An acanthoma is a neoplasm, an abnormal growth, that arises in skin cells. Acanthomas are relatively rare and usually benign and are evaluated by a dermatologist when they are identified to confirm the diagnosis and collect information about the growth. If the growths become a nuisance, they can be removed in a simple outpatient procedure, although they tend to recur after removal. As with all neoplasms, there is a risk that an acanthoma could become malignant and the growth must be evaluated and watched carefully.
A classic example of an acanthoma is a clear cell acanthoma, a type of growth most commonly found on the legs. A lump of discolored tissue will arise, and may scab over or exude clear fluid. If the scab is removed, the growth tends to bleed lightly before clotting over. The lump is soft and fleshy in texture, and can be painful or irritating if it gets especially large or if it becomes caught on garments, shoes, and other accessories.
These growths are most classically benign. They will stay relatively small and will not spread to other regions of the body from the site where they arise. A simple biopsy can be used to examine some cells from the acanthoma to see if it is benign or malignant and to collect information about its origins. If the growth is benign, a wait-and-see approach may be advised, with the growth being left in situ. If the patient doesn't want the growth left in place, a dermatologist can use a mild local anesthetic to numb the site before removing the growth.
Such growths can be an aesthetic nuisance if they are on a visible area of the body. Some patients also experience irritation as a result of placement when growths rub against clothing. The site of the neoplasm can develop soreness and the growth may also leave exudate on clothing, making a mess. In these situations, removal can make the patient more comfortable.
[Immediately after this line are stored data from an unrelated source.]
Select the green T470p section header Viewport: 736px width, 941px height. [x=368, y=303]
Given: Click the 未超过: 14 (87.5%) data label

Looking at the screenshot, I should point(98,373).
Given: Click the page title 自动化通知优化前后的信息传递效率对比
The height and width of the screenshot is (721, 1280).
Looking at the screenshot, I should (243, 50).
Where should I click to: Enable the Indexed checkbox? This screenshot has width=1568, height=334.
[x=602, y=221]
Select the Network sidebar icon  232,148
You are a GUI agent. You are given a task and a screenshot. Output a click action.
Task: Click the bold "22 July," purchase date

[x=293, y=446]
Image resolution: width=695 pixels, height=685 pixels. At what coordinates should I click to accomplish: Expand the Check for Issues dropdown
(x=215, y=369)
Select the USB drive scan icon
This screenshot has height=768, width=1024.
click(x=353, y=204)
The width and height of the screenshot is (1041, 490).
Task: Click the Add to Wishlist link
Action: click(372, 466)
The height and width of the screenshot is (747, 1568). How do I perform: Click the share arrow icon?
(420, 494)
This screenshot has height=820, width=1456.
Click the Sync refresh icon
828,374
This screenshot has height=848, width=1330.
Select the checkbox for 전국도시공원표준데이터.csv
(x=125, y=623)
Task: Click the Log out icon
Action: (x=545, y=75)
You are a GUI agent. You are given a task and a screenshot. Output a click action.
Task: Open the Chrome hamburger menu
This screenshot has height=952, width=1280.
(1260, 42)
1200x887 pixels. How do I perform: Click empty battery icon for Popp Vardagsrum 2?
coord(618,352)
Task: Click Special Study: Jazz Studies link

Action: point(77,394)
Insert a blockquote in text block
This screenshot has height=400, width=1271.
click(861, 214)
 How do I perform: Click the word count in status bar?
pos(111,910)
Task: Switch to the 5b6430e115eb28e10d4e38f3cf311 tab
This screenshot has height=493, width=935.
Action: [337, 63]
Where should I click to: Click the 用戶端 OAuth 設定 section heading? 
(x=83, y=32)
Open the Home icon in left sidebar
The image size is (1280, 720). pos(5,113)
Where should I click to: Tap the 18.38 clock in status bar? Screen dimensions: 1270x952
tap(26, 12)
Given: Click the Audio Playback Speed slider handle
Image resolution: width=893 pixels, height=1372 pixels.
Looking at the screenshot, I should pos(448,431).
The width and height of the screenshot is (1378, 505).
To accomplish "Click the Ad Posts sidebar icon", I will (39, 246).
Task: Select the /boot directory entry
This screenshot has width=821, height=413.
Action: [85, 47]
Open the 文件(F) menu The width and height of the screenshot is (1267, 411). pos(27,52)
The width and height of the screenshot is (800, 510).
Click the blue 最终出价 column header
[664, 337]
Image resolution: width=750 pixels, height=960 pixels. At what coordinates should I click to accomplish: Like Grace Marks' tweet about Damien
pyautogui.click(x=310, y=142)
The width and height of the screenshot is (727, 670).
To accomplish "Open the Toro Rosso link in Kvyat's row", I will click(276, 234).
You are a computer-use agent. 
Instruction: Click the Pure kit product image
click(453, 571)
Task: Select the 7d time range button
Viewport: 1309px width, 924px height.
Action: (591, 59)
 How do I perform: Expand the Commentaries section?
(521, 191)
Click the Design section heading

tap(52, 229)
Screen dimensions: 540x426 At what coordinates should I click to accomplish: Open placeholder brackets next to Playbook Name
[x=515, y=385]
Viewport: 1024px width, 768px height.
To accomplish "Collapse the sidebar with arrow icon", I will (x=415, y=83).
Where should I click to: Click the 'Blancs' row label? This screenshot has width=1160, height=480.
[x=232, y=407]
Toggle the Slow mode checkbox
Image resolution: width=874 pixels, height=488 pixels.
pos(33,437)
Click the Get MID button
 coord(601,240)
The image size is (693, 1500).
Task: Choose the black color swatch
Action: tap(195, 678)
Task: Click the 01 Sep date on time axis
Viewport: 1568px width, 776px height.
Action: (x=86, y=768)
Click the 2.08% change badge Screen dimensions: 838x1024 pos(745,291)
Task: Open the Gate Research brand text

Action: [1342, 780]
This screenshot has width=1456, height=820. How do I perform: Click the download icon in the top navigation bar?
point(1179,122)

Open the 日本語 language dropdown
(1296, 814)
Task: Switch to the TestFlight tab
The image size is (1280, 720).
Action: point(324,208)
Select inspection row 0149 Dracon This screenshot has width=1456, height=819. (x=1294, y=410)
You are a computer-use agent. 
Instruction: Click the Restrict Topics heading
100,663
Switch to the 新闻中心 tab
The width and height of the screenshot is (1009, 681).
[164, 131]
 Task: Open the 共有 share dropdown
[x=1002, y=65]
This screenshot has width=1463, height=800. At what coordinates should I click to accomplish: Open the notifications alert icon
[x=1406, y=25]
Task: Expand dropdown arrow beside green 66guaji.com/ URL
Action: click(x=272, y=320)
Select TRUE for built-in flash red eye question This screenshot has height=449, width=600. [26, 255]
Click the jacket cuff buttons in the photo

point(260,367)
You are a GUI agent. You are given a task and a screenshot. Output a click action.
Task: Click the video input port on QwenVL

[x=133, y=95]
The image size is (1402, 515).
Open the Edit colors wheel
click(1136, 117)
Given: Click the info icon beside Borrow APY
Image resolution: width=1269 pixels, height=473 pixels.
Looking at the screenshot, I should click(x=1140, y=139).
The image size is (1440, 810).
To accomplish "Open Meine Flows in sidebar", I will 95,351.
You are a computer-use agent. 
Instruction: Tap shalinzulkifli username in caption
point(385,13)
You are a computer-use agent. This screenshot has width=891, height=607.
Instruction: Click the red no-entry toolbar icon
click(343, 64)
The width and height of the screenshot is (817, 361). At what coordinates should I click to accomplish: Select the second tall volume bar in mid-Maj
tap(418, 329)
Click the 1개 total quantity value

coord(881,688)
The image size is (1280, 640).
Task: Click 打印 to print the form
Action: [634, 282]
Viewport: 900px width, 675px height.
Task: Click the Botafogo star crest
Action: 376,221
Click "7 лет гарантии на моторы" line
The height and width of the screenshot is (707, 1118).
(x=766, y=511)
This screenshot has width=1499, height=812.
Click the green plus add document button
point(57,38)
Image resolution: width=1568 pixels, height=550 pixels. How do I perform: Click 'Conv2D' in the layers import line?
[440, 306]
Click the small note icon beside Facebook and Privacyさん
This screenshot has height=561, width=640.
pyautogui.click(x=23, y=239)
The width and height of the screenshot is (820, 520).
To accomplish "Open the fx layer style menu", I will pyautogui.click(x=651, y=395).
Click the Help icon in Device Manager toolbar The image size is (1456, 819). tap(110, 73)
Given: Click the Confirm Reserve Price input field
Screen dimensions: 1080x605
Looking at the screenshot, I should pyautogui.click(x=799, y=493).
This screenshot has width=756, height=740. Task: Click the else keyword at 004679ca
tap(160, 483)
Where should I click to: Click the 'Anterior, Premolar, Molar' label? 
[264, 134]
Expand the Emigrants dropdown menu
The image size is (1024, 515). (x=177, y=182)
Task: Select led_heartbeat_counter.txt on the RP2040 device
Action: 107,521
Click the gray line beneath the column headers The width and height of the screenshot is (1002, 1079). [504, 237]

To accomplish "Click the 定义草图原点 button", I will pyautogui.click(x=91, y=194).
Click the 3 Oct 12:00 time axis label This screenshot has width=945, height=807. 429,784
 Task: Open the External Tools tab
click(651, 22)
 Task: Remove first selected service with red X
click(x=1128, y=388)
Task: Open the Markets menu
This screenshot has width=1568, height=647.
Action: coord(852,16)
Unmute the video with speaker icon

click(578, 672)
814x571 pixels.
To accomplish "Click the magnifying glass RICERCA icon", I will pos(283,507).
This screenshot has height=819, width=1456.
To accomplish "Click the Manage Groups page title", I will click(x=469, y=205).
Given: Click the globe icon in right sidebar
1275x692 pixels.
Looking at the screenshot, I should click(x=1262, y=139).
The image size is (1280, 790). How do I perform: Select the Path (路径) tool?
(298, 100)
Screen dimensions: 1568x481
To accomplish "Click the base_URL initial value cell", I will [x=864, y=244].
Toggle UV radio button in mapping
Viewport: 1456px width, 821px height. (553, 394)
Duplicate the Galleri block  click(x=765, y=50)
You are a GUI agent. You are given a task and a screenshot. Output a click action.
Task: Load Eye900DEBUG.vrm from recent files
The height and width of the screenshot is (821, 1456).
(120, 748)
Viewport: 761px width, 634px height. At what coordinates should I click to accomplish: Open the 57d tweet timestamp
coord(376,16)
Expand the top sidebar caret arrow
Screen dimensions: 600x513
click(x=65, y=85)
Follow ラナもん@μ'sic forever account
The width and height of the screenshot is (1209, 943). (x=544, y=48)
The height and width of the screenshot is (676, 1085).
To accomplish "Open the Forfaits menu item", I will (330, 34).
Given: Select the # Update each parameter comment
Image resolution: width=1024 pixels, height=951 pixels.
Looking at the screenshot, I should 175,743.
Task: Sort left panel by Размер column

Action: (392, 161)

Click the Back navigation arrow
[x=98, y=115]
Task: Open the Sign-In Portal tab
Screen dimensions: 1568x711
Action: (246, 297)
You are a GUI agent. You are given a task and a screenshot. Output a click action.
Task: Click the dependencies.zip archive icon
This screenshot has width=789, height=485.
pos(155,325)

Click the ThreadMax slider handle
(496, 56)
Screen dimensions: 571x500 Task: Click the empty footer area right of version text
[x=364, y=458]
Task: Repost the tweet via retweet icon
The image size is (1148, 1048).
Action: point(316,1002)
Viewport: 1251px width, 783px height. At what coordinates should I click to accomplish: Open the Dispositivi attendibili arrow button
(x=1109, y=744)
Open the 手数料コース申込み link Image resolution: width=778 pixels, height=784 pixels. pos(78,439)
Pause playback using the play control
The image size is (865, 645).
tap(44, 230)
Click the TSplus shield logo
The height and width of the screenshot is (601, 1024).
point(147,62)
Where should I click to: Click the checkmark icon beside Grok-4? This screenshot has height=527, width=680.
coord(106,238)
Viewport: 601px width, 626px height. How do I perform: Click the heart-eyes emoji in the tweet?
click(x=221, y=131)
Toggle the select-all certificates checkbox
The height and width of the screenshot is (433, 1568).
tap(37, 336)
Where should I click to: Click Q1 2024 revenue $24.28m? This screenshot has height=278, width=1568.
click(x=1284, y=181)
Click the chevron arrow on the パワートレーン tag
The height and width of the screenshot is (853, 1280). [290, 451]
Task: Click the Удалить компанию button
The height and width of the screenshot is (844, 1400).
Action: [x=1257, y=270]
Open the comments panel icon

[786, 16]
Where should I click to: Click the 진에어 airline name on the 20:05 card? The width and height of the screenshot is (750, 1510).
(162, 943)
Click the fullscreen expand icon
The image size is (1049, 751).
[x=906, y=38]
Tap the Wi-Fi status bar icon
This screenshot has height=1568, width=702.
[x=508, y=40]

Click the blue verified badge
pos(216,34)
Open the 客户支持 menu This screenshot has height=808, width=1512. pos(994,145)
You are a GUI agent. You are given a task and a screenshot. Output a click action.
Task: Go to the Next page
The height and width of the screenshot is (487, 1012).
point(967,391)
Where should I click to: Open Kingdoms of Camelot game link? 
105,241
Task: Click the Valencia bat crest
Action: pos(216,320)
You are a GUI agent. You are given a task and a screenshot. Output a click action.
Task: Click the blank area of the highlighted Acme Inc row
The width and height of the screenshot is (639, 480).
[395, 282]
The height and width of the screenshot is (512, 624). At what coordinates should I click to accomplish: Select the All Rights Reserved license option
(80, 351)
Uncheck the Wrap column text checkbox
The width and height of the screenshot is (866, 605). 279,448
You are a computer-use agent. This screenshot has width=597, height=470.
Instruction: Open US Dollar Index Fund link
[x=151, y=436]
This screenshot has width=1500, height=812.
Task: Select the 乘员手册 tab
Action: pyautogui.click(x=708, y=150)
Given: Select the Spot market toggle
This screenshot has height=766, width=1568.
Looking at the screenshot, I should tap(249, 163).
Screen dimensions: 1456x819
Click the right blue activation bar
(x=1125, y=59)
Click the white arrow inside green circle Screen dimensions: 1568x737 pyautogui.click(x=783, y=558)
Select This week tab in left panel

If the growth becomes malignant, treatments can include removal and medications to kill roaming cancerous cells, along with radiology to damage rogue cells. With malignancies it is important to determine the stage and see how far the neoplasm has spread, as this information can be important for developing an effective and appropriate treatment plan. Patients should remember that cancers are named after their origins, not their location; a neoplasm made up of skin cells will always be an acanthoma, no matter where it ends up.